**Data to examine**
++++
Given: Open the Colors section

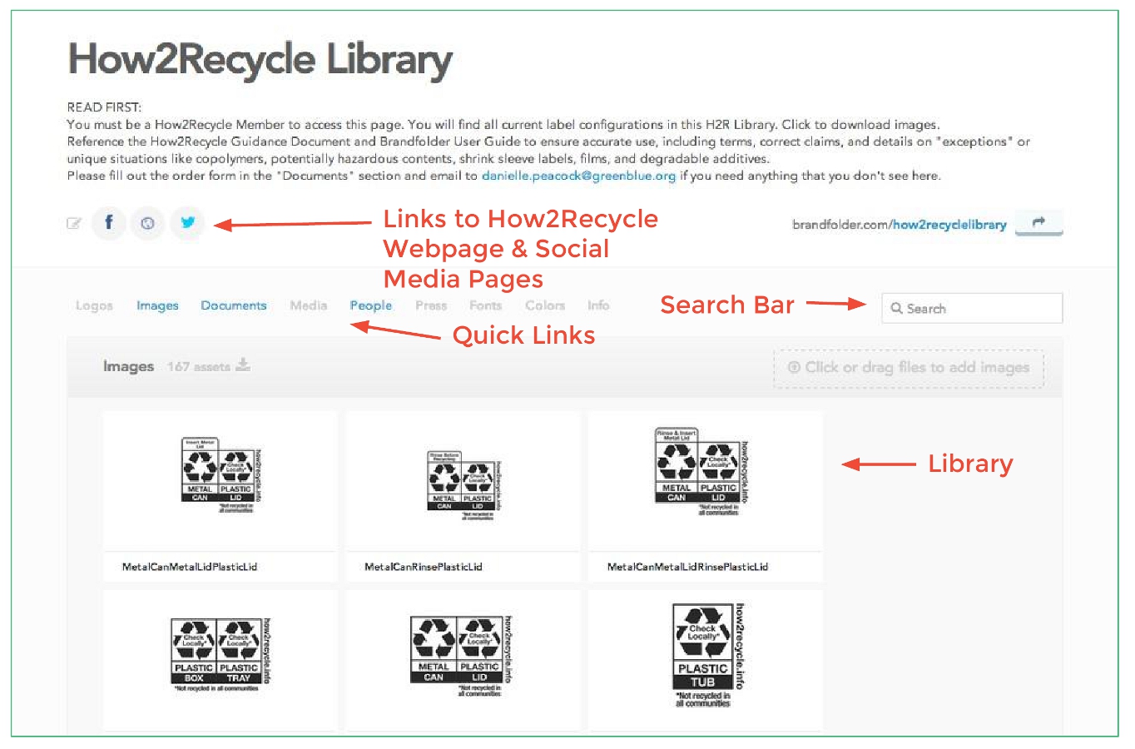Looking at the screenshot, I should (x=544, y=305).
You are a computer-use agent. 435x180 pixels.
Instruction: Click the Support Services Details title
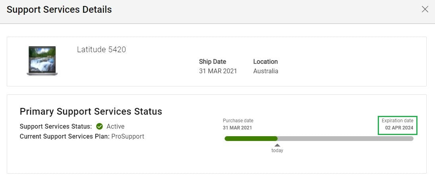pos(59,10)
++++
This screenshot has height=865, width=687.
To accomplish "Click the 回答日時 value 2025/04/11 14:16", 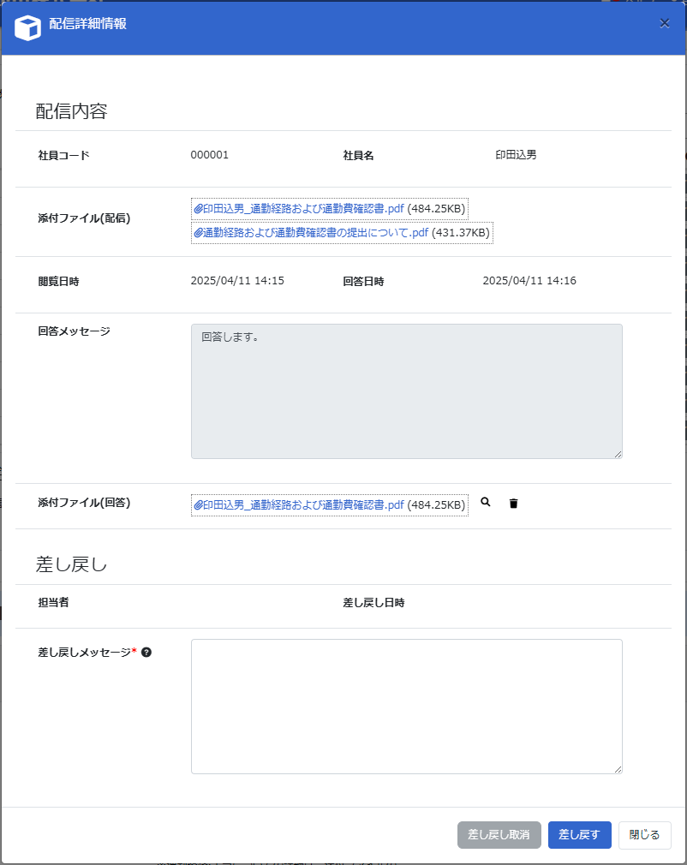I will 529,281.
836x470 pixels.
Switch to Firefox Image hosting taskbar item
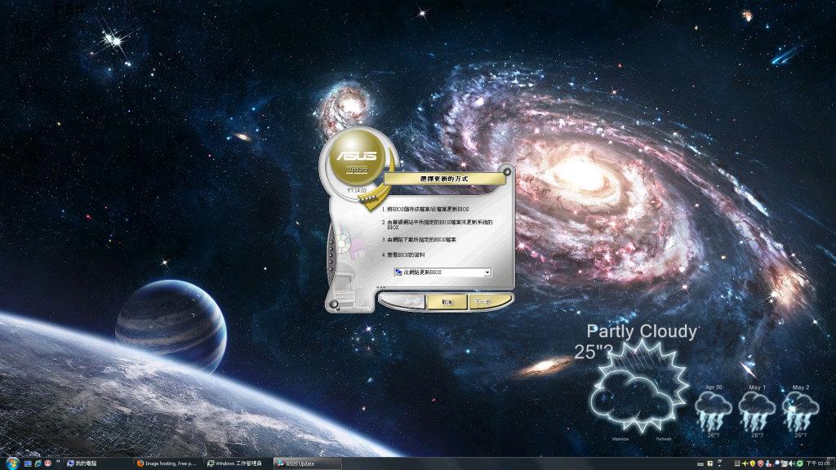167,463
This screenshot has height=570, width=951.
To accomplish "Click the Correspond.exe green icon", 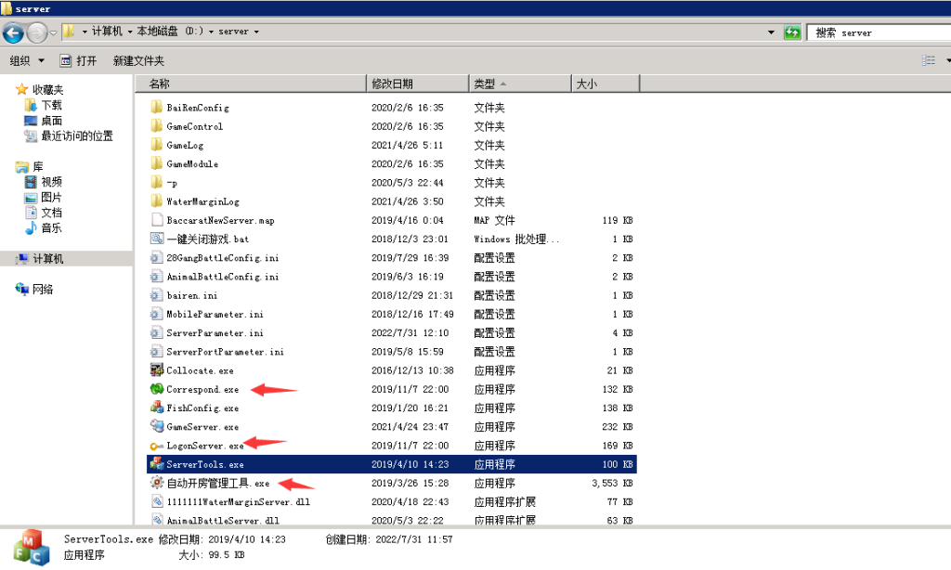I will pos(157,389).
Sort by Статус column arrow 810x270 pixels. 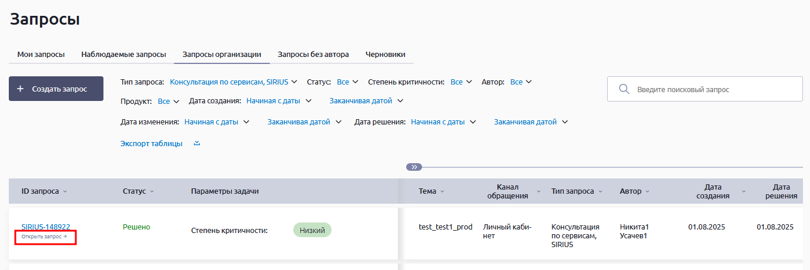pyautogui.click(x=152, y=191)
++++
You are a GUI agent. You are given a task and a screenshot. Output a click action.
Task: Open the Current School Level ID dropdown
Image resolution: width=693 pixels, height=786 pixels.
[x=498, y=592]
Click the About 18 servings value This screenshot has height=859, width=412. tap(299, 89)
++++
**Exercise brief**
Tally the lines in the data that contain the string "This". Report only the total.

**Exercise answer**
3